The HEDDphone is not a “traditional” headphone in the sense that it does not use dynamic or planar or electrostatic drivers, but AMT (Air Motion Transformer) elements that have been used in speakers for a few decades. I only know 2 other (and rather old) headphones using AMT technology : ESS Mark 1 in 1977 and Ergo AMT in 1999.

The HEDDphone has been released a few months ago, and it’s made by HEDD, a German company already known for their AMT tweeters. I would say build quality isn’t luxurious, but it feels sturdy in the hands. Sensitivity is a bit low (87 db/mW) while impedance is 42 Ohm, so not very easy to power.

Comfort can be an issue since they are very heavy, weighing more than 700g. Headband used to put pressure on my head after 30 minutes, but after a few days of use, “headband break-in” seems to have some effect and I have less pain. Pads are plush but can get sweaty – it’s pleather. Headband adjustment is a bit on the small side, and clamping force is a bit elevated but becomes looser out after a few weeks.

○ Release : 2020
○ Current status : In Production
○ Type : Over-ear / Open-back
○ Measured weight : 728g
○ Impedance : 42 Ohms
○ Sensitivity : ~87 dB/mW
○ Average used price : $1600-1800

My impressions (after a few weeks of listening) are very positive.  The HEDDphone is one of the rare instances where good technicalities can be found along with good frequency response.

I enjoy a lot the tonality. I think it’s one of the best among many high-end headphones. I would say it’s a tad on the warm side of neutral, with good timbre but not as natural sounding as the Sennheiser HD580 (my absolute reference for timbre/tone) and some of the ZMF headphones.

Bass extension is very respectable, better than most dynamic headphones but not as great as a good planar. I hear less impact at 25-30 hz (I don’t really pay attention to the range below that) than 40 hz. It’s a minor recession of the sub-bass only bested by planars. Rarely noticeable on most music, and the bass impact is general full and well rounded.

Midrange and treble are in my opinion more impressive than the bass. Very “balanced”, if not for a light touch of energy in the mid-treble and “air” region, after 10 khz. The midrange is pretty relaxed in the upper-mids region. It reminds me of a L700 midrange with less emphasis around 1 khz.

Technicalities are truely solid for 1700€ ($1900). Certainly one of the most competent headphones in that price segment.

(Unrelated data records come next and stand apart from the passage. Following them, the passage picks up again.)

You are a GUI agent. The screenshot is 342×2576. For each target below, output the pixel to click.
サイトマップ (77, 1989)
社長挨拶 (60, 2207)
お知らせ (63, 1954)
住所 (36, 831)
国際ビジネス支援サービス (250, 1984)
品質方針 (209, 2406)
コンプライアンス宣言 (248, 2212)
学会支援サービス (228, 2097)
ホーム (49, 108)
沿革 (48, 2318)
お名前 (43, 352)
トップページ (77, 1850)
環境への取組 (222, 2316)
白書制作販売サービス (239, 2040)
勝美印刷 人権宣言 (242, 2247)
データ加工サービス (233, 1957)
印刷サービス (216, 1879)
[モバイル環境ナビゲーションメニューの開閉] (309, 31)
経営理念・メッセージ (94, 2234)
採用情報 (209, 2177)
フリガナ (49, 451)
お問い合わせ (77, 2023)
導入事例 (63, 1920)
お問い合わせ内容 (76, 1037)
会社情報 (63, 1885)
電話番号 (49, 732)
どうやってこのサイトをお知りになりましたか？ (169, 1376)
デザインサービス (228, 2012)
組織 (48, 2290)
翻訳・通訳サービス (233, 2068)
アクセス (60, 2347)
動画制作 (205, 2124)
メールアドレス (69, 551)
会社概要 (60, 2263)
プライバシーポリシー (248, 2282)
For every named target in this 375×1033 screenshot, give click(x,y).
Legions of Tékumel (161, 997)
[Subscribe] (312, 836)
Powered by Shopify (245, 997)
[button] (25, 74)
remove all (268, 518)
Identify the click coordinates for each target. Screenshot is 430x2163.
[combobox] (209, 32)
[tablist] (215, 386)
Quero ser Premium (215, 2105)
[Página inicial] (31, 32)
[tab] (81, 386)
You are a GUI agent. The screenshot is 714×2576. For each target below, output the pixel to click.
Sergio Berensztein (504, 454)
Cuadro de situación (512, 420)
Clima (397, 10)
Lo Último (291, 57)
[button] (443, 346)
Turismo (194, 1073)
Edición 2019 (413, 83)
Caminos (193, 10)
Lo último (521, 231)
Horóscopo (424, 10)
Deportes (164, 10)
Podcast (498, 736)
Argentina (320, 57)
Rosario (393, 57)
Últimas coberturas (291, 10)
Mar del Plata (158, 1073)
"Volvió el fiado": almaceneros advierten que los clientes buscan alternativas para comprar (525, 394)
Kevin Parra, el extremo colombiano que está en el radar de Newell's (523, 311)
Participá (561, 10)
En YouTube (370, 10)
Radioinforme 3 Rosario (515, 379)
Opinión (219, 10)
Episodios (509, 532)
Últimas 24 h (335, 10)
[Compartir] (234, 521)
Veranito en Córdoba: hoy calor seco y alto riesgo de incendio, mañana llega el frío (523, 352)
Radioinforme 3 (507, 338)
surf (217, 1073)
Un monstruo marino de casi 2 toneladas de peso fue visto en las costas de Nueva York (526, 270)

Resolution and speed are top notch, and I would even say they compete well with the HD800 ; definitely faster, the decay reminds me of electrostatic headphone, and the HD800 (and other top-tier dynamic/planar headphones) can’t reach the HEDDphone speed and precision.
I would say it’s a tie in pure microdetails extraction between the HD800 and the HEDD. The latter one often sounds a bit cleaner on most track, and I attribute this to its quicker decay and smoother low-treble region. The 6 khz peak of the HD800 can often mask some detail.

The staging is not incredibely wide or tall, the HD800 and the oval cup Hifiman variants offer more height. It is large enough for me, and I’m not usually seeking big soundstage to the detriment of other aspects of the sound. All headphones sounds narrow next to any decent pair of speakers.

The HEDDphone is my new benchmark and reference for a “balanced” sound below $2000 new. Flagships headphones such as the LCD-4, Susvara, Utopia or Abyss 1266 will have an edge in resolution and dynamics but I don’t think any of them beats the HEDDphone in tonality. The LCD-4 would be quite warm, the Utopia or Abyss on the bright / metallic side. The Susvara might be a good competitor for tonality.